The Harry Potter film series is an odd beast. Rarely (if ever) has such an epic series of blockbuster films been produced essentially in tandem the books that inspired them. It's a questionable process that loses the benefit of hindsight, but of course, the upside is preserving Potter's additional edge in its massive ensemble cast, particularly the three leads, who have grown from children to adults along with the series. Even now, at the beginning of the end, it's still hard to tell if the film franchise holds any weight set apart from the books and phenomenon that spawned them, but at the very least, Harry Potter and the Deathly Hallows: Part 1 has a few new facets, seven movies in, to reveal to an audience of devoted and casual fans alike.
At the beginning, when Daniel Radcliffe (Harry), Rupert Grint (Ron), and Emma Watson (Hermione) were first-time child actors, the simple solution was to surround them with British acting royalty that could pick up the slack, if needed.
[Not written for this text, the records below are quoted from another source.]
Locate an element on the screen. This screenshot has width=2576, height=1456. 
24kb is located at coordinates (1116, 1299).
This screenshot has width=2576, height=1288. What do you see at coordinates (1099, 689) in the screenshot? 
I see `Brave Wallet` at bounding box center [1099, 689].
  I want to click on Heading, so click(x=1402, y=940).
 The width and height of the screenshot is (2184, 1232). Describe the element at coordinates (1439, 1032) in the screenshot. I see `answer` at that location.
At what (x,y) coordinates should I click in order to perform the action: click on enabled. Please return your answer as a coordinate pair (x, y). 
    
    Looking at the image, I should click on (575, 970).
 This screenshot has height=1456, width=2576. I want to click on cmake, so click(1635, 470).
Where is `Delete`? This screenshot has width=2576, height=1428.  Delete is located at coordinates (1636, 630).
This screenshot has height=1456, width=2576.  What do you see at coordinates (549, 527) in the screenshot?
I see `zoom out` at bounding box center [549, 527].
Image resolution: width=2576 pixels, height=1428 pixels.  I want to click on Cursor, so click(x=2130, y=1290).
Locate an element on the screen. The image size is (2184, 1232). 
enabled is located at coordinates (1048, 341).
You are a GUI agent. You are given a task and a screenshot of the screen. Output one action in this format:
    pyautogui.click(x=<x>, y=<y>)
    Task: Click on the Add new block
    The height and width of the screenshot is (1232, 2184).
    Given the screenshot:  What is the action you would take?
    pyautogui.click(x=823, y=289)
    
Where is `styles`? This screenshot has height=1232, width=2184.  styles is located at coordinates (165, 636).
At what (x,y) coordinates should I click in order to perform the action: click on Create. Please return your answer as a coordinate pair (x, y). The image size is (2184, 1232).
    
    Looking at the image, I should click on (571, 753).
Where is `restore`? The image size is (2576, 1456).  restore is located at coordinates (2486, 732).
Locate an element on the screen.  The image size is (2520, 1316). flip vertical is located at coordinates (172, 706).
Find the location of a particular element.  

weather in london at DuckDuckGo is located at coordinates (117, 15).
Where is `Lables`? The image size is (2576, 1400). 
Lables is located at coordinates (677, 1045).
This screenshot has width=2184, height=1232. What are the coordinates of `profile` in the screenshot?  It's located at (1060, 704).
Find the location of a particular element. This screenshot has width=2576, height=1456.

Frankly, the series has amassed such a ensemble of important UK thespians, it's hard not to imagine some of them were just sitting by the phone, waiting for the inevitable offer as the series went along. Yet, one of Deathly Hallows' most interesting strengths is the way the plot, in which Harry, Ron, and Hermione begin tracking down the remaining five Horcruxes needed to destroy Lord Voldemort (Ralph Fiennes), separates the trio from the laundry list of stars, most of whom only grab fleeting cameos across the film's 146 minutes. The bulk of the story is spent alone with Radcliffe, Watson and Grint, in the woods, in tents, during tense silences, and the mature, compelling performances by all three is, in itself, fresh and new. It might be easy to argue that the trio carried the first six movies the exact same way, but where previous chapters had, along with the constant presence of either the late Richard Harris or his successor Michael Gambon as Dumbledore, more emphasis on exposition and action, Hallows is all about emotion, something the cast has quietly but assuredly grown into.
Fans seem split as to whether director David Yates (behind the camera for the last two outings) is the best man to see the franchise out, but with each passing picture his footing feels more assured. Chris Columbus, the series' first helmer, had so much world-building to do (and did fairly well) that his actual direction was more workmanlike than artistic. Alfonso Cuaron added some definitive visual flourish, expanding the series' cinematic spectacle and scope, but Steve Kloves' screenplays were still hedging too close for comfort to the source material. Azkaban remains dazzling but rushed in its attempt to hit story beats, and although Newell's entry started to push the boundaries of the adaptation process, he only refined the things that came before. Yates, as the man in charge of the most films in the franchise, has had his chance to break in and adjust to the ill-fitting captain's outfit, and although distilling Rowling's massive tomes into fine-tuned feature films is still a rocky road, Deathly Hallows' 80 to 85% effectiveness as a film first and an adaptation second is easily a series best.
Yates' most potent contribution to Hallows is a deft juggling of the mood. On one hand, as the nearly-concluding chapter to a legitimately epic series, this is an ominous, dark movie that lays the stakes out on the table and never lets up; the threat of an impending war, and the casualties that will no doubt come with it, is a palpable weight on Harry's shoulders. On the other hand, Yates wisely avoids going completely Dark Knight; Hallows isn't for little kids, full of blood and even light sexual tension, but the series' usual sense of whimsy and light-hearted banter is not entirely extinguished. The film reaches a high point of directorial perfection when Harry and Hermione travel to Godric's Hollow midway through the picture: it's amazing how dangerous it feels for the characters to be out in the open, despite the audience's inherent awareness that nothing too serious can happen to Harry in the first half of a two-part sequel, and how emotionally powerful it is to see Harry returning to his childhood home for the first time. I would only count myself as a casual fan of the books (I read the first five), and by extension, the films, but it's a striking, moving scene that will send chills down any fan's spine. Yates also gets to indulge in a short, wonderfully rendered animated sequence, full of shadows and caricature.
The logic of splitting films into two pieces is always a little fuzzy by the time the viewer is in the theater. Obviously, Warner Bros. wants to make more money, but when Hallows: Part 1 arrives at its loose but fitting conclusion, it's hard to resist demanding to see the rest. Above all, that may be the biggest triumph of Yates' run: while he's working with the meatiest, most story-driven material of the series, his conclusions tend to feel like cliffhangers rather than momentary conclusions. The Gilliams and Spielbergs of the world might've planted unimaginably vivid images in their versions of Potter, but Yates moves the action like a conductor, adding flair when he can slip it in and keeping things on target when the films need focus. Again, it's still unclear if, in an artistic sense, it will all come together on July 15th, 2011, but for now the franchise is invigorated and as enchanting as ever.